Is there a mechanism to store query results in a sorted order so the multiple entities can fetch different part/regions of the results,
I am bit lost
Please help
One answer
![](http://jazz.net/_images/myphoto/d995808d01818c6edd8c62eddbcf5289.jpg)
Comments
![](http://jazz.net/_images/myphoto/d995808d01818c6edd8c62eddbcf5289.jpg)
Ralph,
I am a bit unclear with the process described . How can I differentiate what is going to each process ... Or rather how does each process pick a different part of the unresolved set
![](http://jazz.net/_images/myphoto/e5e63d5878217b64611c1df9401b7cd3.jpg)
Mark, have you looked at the post? Section Process Paged Results should explain how you can get paged results and how you could send each paged result sub set over to some thread. I think I remember you can paginate unresolved results also.
![](http://jazz.net/_images/myphoto/e5e63d5878217b64611c1df9401b7cd3.jpg)
I have to look if I can find the code and make it available for download. That'll take a while. But the post shows the main items you need to know. You can get paged results that have a number of items and you can process each page independently.
![](http://jazz.net/_images/myphoto/d995808d01818c6edd8c62eddbcf5289.jpg)
Thanks Ralph,
Yes I am going the article . I saw the paged results section. My problem is the subjob or processes do not run sequentially so I am not clear how they will fetch different results. I will wait on your code, that may make things clearer
The paged results looks good but how can I tell job3 to point the page 3 of the results.
I assume the following as a sample process
get the total number of results ... say 3000
Set the pagesize to 1000
I can job1 to run query to get resolved results and get firstpage - straightforward
My dilemma is how to point to the second or third page ..unless I have each process page through the all the results and stop where they need that page
![](http://jazz.net/_images/myphoto/e5e63d5878217b64611c1df9401b7cd3.jpg)
I think what I did back then is pass each page to a separate thread. I have some code up here: https://hub.jazz.net/project/rschoon/Jazz%20In%20Flight in com.ibm.js.team.workitem.automation.examples There is a class SynchronizeAttributesParallel, but it is pretty much a mess and all commented out. I did the code at a trade fair and had no time to consolidate.
![](http://jazz.net/_images/myphoto/d995808d01818c6edd8c62eddbcf5289.jpg)
So I am back to try to get this to work. Increasingly I realize need the parallelism for performance. I understand the scoped page results better but does not fit so nicely .. So my use case
ll job will run the same query independently but I have to find a way for them to fetch different pages of the same cached results.
Unfortunately using websphere batch , I can only pass them simple objects as property keys ( ie number, simple string) from the "master job" to the subjobs instead of say complex objects(ie partial list of result ).
The main will set page scope by query num of results and divide by num subjobs
My current is pass each subjob a number , 1,2,3 ... so job has key 1 , job 2 key 2 , etc .. Since each will run the same job I still need a way to tell , say job 2, to run the same query as other sub job but only fetch 2nd page
If 6 jobs , knowing page size , job 6 should fetch page 6 results
![](http://jazz.net/_images/myphoto/d995808d01818c6edd8c62eddbcf5289.jpg)
Rather long winded but I hope it makes sense.
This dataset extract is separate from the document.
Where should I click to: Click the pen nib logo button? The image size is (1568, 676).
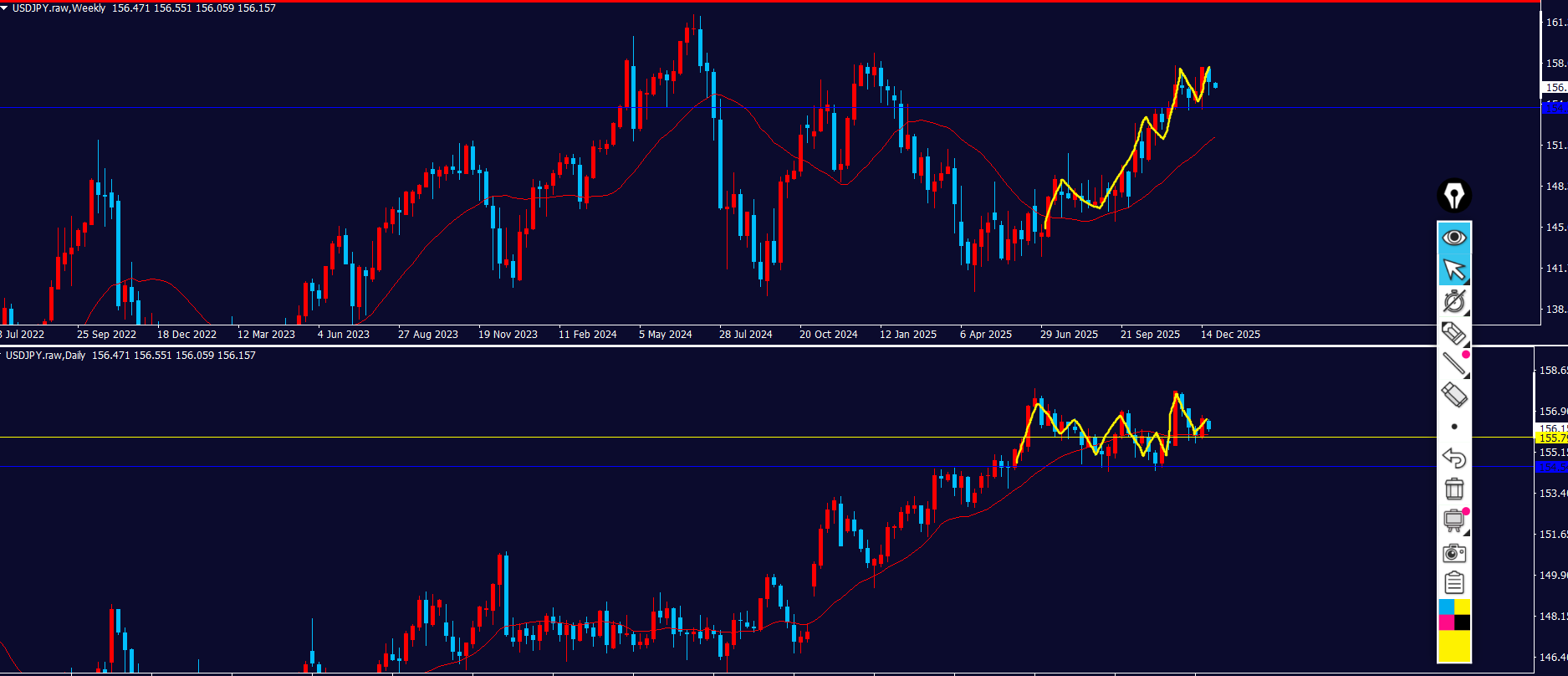point(1454,196)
There are other more different approaches but too sloppy . For example from master job get all worlkitem ids , split the results and write to separate file . Sent each job one filename.
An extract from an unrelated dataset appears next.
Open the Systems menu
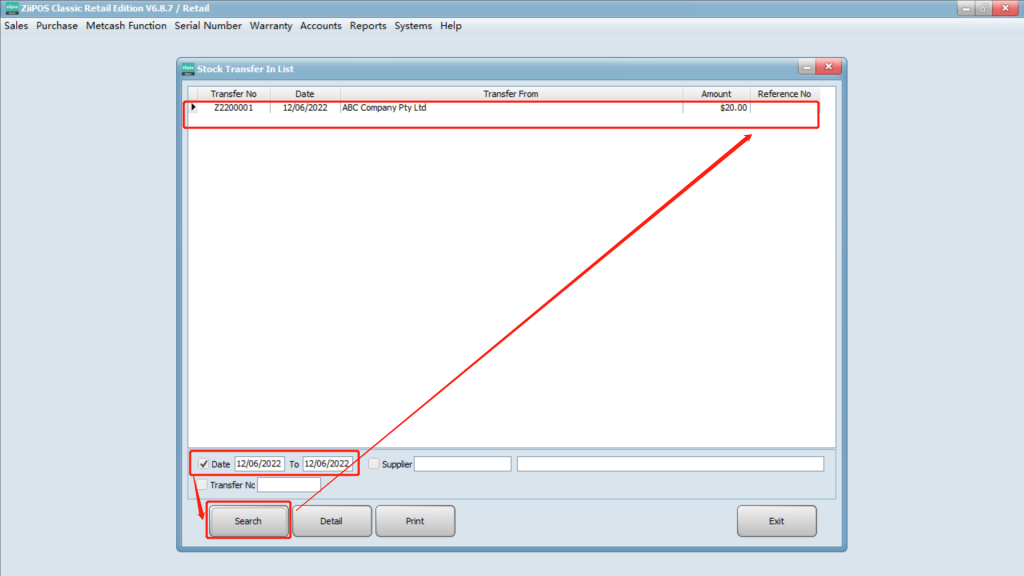 tap(413, 26)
Each job will be responsible for getting workitem id and then use that to fetch the resolved workitem.
I would rather not use that if I can avoid it
![](http://jazz.net/_images/myphoto/e5e63d5878217b64611c1df9401b7cd3.jpg)
Sorry, I have no more information to provide. I used the pages to do work in parallel threads and it just worked well for me. Otherwise you would have to iterate the unresolved results and pass a collection of those entries to the thread to work on them in parallel.